- _Source text_:
+===+
Trump’s tweeted response: “Just finished a very good & cordial meeting at the White House with Jay Powell of the Federal Reserve…”

above: M2 % change from year ago over the past five years

There was a time, believe it or not, when the Thursday afternoon release of money supply was a big deal.  That was in the late 1980’s and early 1990’s.  However, in Congressional testimony in 1993, then Chair Greenspan said, “The historical relationships between money and income, and between money and the price level have largely broken down, depriving the aggregates of much of their usefulness as guides to policy.  At least for the time being, M2 has been downgraded as a reliable indicator of financial conditions in the economy, and no single variable has yet been identified to take its place.”

Well, break out your Whitney Houston ‘I will always love you’ (which was the top song of 1993).  Because M2 is back.  Or if you’re feeling a bit disenfranchised, go with Creep (Radiohead) or Loser (Beck), which has this prophetic line, “The forces of evil in a bozo nightmare…”    Interpret however you wish.

Is M2 really back?  Well, former NY Fed President Bill Dudley doesn’t explicitly say so in his Bloomberg op-ed of November 20, ‘Two risks to stability are building amid short-term calm’, but he does say, “…the low bond term premia are unlikely to persist much longer.  The Fed’s actions have reduced the risk of recession and increased the risk of higher inflation.  Yet this has barely been priced into bond market valuations.”  This is one of the risks that Dudley points out: “Low Treasury bond yields are not sustainable.”  Calling a top in bonds hasn’t exactly been a money printer recently…  But here’s the other risk: “…the buildup of corporate debt – especially in the BBB rated and high-yield areas.”  This topic has been simmering for quite some time.  Back in May, Powell referenced it saying, “Among investment-grade bonds, a near-record fraction is at the lowest rating – a phenomenon known as ‘the triple-B cliff’”.  So, while it’s been an issue for some time, it now appears to be coming closer to a boil.
+===+
- _Data listing_:
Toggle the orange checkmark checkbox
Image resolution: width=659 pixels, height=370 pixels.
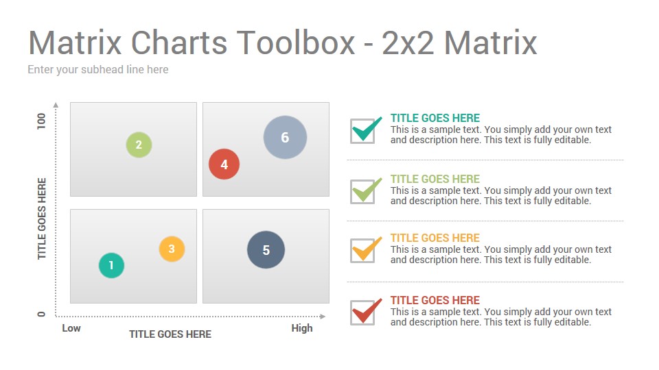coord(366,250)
+===+
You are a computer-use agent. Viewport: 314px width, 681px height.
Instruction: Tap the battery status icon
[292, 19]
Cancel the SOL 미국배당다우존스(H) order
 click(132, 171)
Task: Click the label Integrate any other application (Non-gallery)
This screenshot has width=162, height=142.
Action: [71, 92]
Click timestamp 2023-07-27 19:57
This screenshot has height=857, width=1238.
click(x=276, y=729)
+===+
- _Complete the following_:
1) For each statement, answer yes or no according to the M2 commentary, and quote the words from it that settle the point. (a) Greenspan told Congress in 1993 that M2 had been downgraded as an indicator. (b) Bill Dudley's op-ed explicitly says M2 is back. (c) Powell brought up the triple-B cliff in May.
2) Put this sentence from the M2 commentary into Spanish: "The Fed’s actions have reduced the risk of recession and increased the risk of higher inflation."
The data isn't needed for any of this.

- _Outputs for the tasks_:
1)
(a) Yes: "At least for the time being, M2 has been downgraded as a reliable indicator of financial conditions in the economy"
(b) No: "former NY Fed President Bill Dudley doesn’t explicitly say so"
(c) Yes: "Back in May, Powell referenced it saying, “Among investment-grade bonds, a near-record fraction is at the lowest rating – a phenomenon known as ‘the triple-B cliff’”"

2) Las acciones de la Fed han reducido el riesgo de recesión y han aumentado el riesgo de una inflación más alta.